A teacher at heart, Dan’s primary mission is to alleviate poverty by giving every child in his adopted home village a chance to learn to read.

You are struck by his quiet demeanor when you meet him, and you sense his patience as he takes every question with a smile.  Meet Dan, who together with his assistants is transforming discarded glass and metal into beautiful pieces of functional art – their artistic contribution to cleaning of our planet.

 

He started out as a teacher, guiding artisans in remote villages to perfect their skills and ensure product quality.  Through this work, he discovered his passion for art and design.  He took a leap of faith, leaving the city to find solace in a small town where he would pursue his new passion: transforming discarded glass and metal into art.  Why the village?  Dan tells us the rural location provides him the peace and quiet he needs to be creative, while also allowing him to serve his community by providing employment to the men and women in the village.

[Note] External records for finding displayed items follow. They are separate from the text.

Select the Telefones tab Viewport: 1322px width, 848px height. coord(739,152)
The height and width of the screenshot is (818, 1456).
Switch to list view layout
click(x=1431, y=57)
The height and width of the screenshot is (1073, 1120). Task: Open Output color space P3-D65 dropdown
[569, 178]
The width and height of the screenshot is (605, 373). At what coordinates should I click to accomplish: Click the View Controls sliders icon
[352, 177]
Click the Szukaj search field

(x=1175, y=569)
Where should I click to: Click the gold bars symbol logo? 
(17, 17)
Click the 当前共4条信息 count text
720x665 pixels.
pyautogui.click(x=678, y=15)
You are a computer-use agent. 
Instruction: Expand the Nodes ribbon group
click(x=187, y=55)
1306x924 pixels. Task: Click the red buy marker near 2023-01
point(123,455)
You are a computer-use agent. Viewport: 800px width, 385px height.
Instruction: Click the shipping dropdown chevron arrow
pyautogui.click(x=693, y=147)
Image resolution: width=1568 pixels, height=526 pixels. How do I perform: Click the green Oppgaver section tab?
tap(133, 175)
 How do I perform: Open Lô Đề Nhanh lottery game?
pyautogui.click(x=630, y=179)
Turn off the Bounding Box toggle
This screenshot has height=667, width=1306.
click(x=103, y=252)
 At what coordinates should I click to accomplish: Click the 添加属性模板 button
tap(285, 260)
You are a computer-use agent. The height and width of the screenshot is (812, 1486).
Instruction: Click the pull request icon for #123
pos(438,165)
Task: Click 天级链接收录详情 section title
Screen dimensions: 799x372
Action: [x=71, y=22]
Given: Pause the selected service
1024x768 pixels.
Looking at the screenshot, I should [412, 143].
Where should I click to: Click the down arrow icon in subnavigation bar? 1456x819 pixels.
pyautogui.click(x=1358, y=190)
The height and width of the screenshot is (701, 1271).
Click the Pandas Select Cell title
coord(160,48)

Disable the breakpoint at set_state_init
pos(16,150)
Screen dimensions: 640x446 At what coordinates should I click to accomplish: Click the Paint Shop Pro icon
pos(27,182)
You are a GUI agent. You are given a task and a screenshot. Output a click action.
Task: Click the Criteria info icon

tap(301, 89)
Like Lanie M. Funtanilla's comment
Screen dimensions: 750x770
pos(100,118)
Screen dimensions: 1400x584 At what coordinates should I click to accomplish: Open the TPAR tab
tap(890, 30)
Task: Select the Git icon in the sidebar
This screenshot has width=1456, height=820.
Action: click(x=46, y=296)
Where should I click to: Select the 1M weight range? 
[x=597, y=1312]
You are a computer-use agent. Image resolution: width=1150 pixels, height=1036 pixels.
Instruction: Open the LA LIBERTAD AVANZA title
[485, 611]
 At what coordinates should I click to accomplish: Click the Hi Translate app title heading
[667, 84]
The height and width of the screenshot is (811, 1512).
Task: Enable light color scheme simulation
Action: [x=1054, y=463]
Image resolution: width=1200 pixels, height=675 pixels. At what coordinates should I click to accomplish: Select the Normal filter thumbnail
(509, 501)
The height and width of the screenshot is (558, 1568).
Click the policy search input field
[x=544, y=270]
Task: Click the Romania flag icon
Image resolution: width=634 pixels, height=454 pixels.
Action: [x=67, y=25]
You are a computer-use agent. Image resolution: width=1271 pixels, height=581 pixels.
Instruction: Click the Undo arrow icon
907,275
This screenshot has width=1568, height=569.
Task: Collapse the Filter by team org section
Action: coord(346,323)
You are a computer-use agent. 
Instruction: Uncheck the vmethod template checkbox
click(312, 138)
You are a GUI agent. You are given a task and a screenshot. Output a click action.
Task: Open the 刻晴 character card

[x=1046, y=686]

Dan’s educational background is varied; he attended technical college where he obtained a Mechanical Engineering degree and went on to earn a diploma in Rural Arts and Industry from the University of Science and Technology in Kumasi, Ghana.  He brings this background to the training of his employees, providing them with the skills needed to achieve economic independence, regardless of their level of formal education.  He tells us, “Parents drop off children they cannot afford to support; others come here looking for an income to make ends meet.  But I tell them: you are here to learn skills which, depending on your willingness to learn, can shape your life; in the process you can also earn an income.”  Currently he has eight assistants, and has the reputation of helping his employees attain higher education.  A majority of his employees are pursuing higher education in a variety of fields, including communication, nursing and welding.

A teacher at heart, Dan’s primary mission is to alleviate poverty by giving every child in his adopted home village a chance to learn to read.  He tells us, “We need to give the children the opportunity to read and fill their minds with worthwhile things.”  To this end he has started a community library, currently housed in a small 8’ x 8’ room donated and staffed by community volunteers. Part of the proceeds from his iron work sales are used to purchase books for the library.